Conto das terças-feiras – Rifando um avião
Gilberto Carvalho Pereira, Fortaleza, CE, 2 de junho de 2020
Em 4 de julho de 1936, o Presidente da República dos Estados Unidos do Brasil, Getúlio Vargas, sancionou a Lei 218, que no seu artigo 1º instituía no Brasil, o Dia do Aviador, a ser celebrado em 23 de outubro de cada ano, com comemoração cívica, desportiva e cultural. Esse ato legal vigora até hoje, sendo comemorado em todas as unidades da Força Aérea Brasileira, dentro da Semana da Asa. A data celebra o dia em que o brasileiro Alberto Santos Dumont realizou o primeiro voo de um aparelho mais pesado que o ar, impulsionado por motor próprio, o famoso 14-bis. As festividades marcadas para a data sempre contam com voos do Esquadrão de Demonstração Aérea (EDA), mais conhecida como Esquadrilha da Fumaça, tendo como componentes pilotos e mecânicos da Força Aérea Brasileira. Criada em 1952, sua primeira apresentação pública deu-se em 14 de maio de 1954.

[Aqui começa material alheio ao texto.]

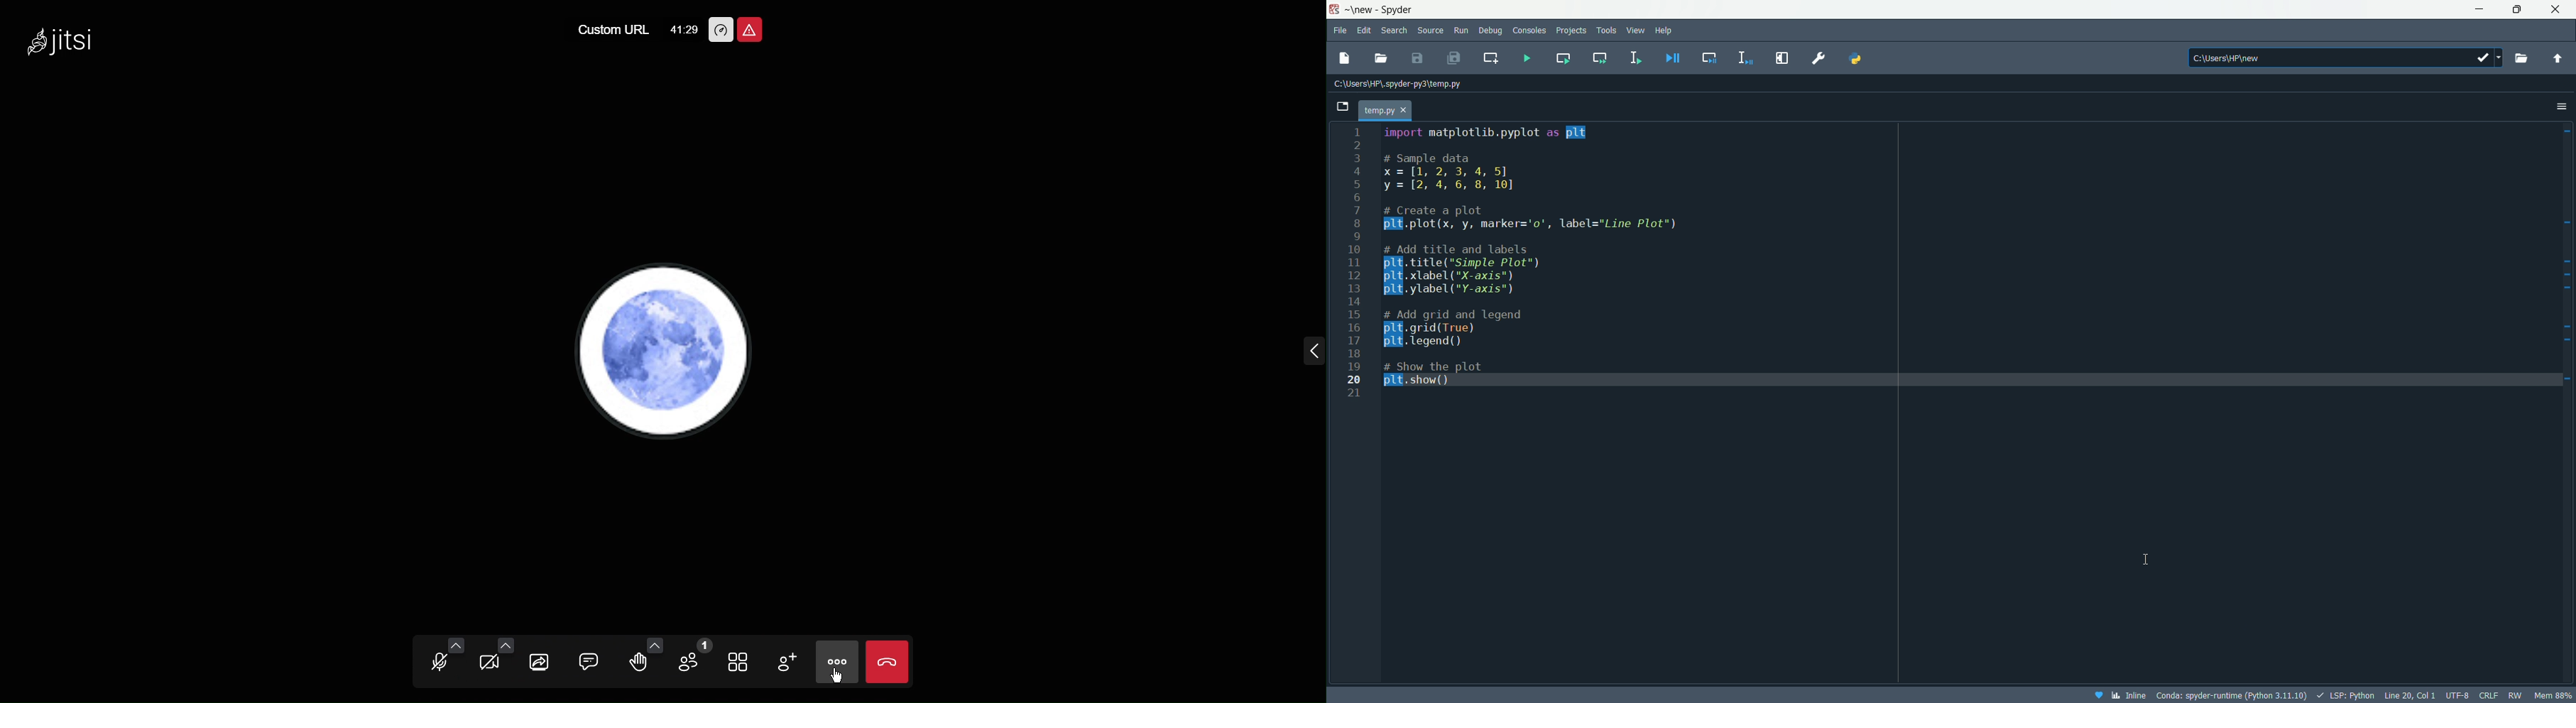 The width and height of the screenshot is (2576, 728). Describe the element at coordinates (1855, 58) in the screenshot. I see `python path manager` at that location.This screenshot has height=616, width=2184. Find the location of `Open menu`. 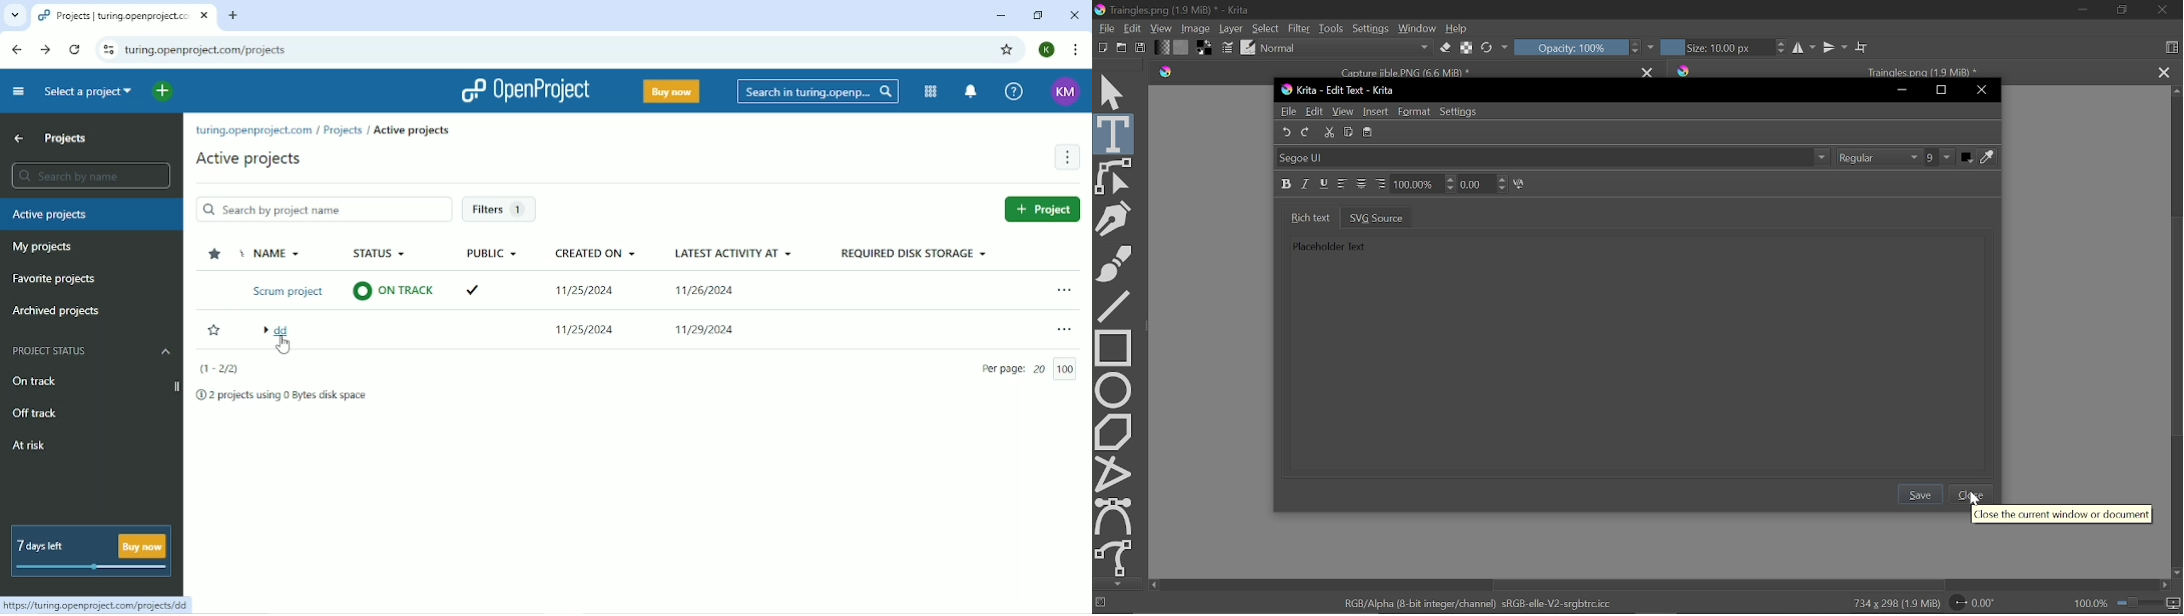

Open menu is located at coordinates (1065, 329).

No final da década de 1950, em comemoração ao Dia do Aviador, dentro da Semana da Asa, em Fortaleza, a FAB colocou em exposição na Praça do Ferreira, um avião de treinamento turbojato Gloster TF7, de dois lugares, de procedência inglesa, com 13,25 m de comprimento, 11,3 m de envergadura e 3,96 m de altura. Aquela majestosa máquina voadora, colocada ali na principal praça da cidade, despertou a curiosidade de populares, que até deixavam de ir trabalhar para ficar observando tão maravilhosa arma de guerra.
Como em toda aglomeração sempre aparecem espertalhões, um sujeito de nome Carlos Alberto, bem vestido e dizendo-se representante da FAB estava vendendo cautelas de rifa do avião exposto. Ele chegava bem próximo ao incauto, falando baixinho e deitava os seus argumentos:
— Você foi escolhido pela FAB para concorrer a esse valioso prêmio, este avião.
Alguns arregalavam os olhos e perguntavam logo o preço da rifa. A resposta dependia da cara do abordado. A Praça do Ferreira, para quem não conhece, é muito frequentada por trabalhadores do comércio e de pequenas lojas. Pessoas humildes e algumas, de pouca instrução, destituídos de segunda intenção, de malícia. Uma dessas pessoas foi o jovem do interior que acabara de chegar a Fortaleza. Ele desembolsou tudo o que tinha no bolso, que compreendia um mês de sustento na capital. O malandro lhe informara que o sorteio seria às 17 horas, quando o coronel chegasse. Com o dinheiro no bolso, o meliante desapareceu da praça, desconfiava que já houvesse gente de olho nele.
Na hora esperada do sorteio e vendo que não havia nenhum movimento nesse sentido, de rifa na mão o jovem foi até às cordas que separavam o avião dos curiosos, onde estavam quatro sargentos da Aeronáutica, reclamar pela demora do sorteio. Avisado que aquilo era um golpe, começou a gritar:
— Quero o meu dinheiro, era tudo o que eu tinha!
Um dos sargentos o levou à presença do capitão, responsável naquele momento, para tentar acalmá-lo. Inicialmente ele resistiu, depois se deslocou até ao capitão, que perguntou ao jovem:
— Para que você queria um avião desses? Você sabe pilotar?
— Eu piloto um pequeno avião, aprendi para trabalhar na pulverização, em uma fazenda nos Estados Unidos. Meu irmão trabalha lá, ele também é piloto e faz pulverização de lavouras.
— Mas esse é um jato de dois lugares, não serve para pulverização, completou o oficial.
— Não era para usar na pulverização, eu pretendia roubar minha namorada e voar para outro país.
— Por que sequestrar sua namorada, não é mais fácil casar-se e viver com ela aqui mesmo?
— O pai dela me mata se eu chegar perto da filha. Ele já tentou uma vez, por isso vim para Fortaleza, ganhar dinheiro e poder fugir com ela.
Que ingenuidade, - pensou o capitão. O garoto foi alertado que teria caído em um golpe de estelionato, como o indivíduo não foi encontrado, nada poderia ser feito contra ele. Depois de acalmado ele foi levado para a casa do capitão que o permitiu ficar até arranjar um emprego.
No outro dia os jornais locais jocosamente divulgaram notas sobre a rifa do jato da FAB. A polícia informou que foram muitos os que caíram no ardil do meliante. O povo riu por uma semana.